Segment Start: Provided records

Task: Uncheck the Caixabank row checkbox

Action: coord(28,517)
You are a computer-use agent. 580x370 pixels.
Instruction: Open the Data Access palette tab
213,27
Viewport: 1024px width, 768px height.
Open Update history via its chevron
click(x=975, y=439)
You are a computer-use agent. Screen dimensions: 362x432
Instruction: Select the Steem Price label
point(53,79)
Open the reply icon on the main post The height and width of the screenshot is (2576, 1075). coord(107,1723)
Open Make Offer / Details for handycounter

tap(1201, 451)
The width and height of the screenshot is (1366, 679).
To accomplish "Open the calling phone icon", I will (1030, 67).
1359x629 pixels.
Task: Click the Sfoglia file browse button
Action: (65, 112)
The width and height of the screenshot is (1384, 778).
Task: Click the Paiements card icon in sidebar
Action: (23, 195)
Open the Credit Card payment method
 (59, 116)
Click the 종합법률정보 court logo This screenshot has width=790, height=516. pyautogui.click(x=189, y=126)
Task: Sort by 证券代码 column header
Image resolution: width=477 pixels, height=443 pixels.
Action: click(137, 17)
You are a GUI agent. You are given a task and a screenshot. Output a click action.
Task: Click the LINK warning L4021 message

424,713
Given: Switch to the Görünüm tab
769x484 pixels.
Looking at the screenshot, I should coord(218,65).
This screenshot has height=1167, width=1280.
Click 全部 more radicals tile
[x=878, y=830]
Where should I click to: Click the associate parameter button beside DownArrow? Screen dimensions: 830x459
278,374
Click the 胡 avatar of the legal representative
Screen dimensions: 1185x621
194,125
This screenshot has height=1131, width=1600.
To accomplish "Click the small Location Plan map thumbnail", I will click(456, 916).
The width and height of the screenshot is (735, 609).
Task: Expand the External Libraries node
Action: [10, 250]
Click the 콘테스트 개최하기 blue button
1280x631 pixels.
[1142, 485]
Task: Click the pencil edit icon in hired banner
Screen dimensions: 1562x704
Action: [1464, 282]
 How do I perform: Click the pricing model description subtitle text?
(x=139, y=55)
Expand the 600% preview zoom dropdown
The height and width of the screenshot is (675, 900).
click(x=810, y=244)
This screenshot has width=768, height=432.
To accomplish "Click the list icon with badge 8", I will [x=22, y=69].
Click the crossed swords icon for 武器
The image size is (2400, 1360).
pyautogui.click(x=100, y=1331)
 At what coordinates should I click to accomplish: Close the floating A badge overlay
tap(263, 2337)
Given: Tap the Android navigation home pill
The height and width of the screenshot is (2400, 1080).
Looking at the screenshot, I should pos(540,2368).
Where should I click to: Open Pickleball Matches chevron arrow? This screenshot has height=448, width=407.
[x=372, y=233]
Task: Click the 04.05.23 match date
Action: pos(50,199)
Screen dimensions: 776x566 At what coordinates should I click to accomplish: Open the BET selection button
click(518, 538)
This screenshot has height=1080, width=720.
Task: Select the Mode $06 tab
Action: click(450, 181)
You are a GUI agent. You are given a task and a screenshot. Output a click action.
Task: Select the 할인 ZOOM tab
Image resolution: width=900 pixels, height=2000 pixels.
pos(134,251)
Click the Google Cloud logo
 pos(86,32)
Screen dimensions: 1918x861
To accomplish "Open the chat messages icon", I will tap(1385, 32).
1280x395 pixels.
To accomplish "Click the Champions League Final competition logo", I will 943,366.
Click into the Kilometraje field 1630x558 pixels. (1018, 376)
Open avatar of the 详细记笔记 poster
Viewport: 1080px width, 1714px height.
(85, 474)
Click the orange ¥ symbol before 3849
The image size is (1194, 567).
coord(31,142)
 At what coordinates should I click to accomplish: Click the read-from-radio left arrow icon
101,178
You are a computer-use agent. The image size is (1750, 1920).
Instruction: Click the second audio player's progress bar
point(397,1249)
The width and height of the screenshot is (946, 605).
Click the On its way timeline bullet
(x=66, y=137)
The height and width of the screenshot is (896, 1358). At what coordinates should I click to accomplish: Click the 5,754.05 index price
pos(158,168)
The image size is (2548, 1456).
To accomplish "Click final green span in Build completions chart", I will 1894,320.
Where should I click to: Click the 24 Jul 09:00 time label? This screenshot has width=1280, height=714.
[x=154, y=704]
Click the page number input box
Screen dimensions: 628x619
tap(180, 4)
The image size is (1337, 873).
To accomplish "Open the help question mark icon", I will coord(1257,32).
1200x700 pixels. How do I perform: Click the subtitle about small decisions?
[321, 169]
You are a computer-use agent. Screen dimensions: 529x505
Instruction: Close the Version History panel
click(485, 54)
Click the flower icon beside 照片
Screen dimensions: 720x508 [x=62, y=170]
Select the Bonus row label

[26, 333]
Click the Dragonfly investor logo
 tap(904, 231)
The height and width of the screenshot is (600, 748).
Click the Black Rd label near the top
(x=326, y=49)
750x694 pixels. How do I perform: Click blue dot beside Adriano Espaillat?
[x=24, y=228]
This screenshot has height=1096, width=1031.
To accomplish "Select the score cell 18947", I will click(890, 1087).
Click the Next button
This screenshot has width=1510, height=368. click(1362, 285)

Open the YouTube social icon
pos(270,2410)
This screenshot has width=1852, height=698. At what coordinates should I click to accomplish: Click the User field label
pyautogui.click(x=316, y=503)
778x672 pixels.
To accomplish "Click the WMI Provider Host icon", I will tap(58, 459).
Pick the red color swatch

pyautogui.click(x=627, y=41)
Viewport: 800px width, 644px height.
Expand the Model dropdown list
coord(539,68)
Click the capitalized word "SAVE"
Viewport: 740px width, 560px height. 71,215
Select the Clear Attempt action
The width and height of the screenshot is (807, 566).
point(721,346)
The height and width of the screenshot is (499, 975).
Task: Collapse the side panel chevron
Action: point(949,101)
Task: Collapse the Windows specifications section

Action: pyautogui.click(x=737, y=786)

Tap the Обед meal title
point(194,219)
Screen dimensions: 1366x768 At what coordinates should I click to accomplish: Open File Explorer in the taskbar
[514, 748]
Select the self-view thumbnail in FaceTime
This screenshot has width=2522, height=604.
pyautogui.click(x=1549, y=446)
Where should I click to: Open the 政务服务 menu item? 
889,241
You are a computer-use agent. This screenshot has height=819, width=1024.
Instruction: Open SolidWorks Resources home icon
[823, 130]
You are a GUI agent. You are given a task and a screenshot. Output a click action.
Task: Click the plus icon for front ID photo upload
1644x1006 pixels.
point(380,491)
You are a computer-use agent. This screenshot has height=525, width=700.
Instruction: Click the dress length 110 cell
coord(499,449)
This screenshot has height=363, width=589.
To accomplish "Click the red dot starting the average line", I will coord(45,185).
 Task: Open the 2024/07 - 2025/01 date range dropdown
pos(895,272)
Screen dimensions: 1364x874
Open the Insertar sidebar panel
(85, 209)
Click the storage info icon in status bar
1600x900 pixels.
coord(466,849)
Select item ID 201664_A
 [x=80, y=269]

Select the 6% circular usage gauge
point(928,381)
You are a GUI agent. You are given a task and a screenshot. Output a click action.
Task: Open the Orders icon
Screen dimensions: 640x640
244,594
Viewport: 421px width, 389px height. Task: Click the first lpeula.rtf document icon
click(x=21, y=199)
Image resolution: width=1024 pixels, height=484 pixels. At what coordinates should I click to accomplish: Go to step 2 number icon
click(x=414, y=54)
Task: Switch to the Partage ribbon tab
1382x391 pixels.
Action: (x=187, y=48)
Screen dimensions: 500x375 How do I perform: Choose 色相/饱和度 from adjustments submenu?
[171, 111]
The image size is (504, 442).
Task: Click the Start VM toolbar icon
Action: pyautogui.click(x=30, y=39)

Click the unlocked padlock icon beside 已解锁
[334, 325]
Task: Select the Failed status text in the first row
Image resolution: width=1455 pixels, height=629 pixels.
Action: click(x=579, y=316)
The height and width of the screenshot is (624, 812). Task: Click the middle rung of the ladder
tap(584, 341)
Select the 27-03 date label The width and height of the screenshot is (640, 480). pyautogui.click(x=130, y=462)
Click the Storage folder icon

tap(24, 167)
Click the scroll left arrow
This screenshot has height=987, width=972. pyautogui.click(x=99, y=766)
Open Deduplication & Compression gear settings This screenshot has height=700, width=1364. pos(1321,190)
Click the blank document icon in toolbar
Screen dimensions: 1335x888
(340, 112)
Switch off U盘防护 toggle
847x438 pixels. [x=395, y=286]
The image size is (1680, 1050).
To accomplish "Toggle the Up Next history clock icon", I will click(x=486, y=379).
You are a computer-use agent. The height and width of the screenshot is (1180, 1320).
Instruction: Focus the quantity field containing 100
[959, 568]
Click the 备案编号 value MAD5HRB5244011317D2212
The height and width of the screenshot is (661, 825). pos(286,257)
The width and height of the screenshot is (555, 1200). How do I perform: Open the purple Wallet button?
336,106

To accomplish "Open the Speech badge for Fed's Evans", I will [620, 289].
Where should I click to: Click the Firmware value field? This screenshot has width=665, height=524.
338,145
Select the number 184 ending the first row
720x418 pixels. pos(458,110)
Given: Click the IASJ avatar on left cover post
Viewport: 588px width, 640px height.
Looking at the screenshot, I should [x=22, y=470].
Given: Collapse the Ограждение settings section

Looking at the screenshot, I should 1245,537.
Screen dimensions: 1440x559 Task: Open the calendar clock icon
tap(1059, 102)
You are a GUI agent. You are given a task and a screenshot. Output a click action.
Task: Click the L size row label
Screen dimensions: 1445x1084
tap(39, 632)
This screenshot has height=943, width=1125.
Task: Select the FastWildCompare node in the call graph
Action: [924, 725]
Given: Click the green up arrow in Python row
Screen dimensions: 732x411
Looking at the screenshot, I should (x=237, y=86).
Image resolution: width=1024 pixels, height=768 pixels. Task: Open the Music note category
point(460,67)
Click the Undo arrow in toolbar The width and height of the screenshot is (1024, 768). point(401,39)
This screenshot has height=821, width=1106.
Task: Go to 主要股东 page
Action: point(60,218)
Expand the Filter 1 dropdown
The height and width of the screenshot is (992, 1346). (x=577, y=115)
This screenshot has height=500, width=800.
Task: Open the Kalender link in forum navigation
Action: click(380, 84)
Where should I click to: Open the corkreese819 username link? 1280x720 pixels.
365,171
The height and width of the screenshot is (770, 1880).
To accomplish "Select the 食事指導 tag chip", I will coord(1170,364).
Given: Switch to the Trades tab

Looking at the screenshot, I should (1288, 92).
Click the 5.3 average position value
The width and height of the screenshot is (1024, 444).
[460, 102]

Segment End: Provided records

**What to work on:** Each line containing the word "green" needs to be copied from the data above.

**Solution to this task:**
To accomplish "Click final green span in Build completions chart", I will 1894,320.
Given: Click the green up arrow in Python row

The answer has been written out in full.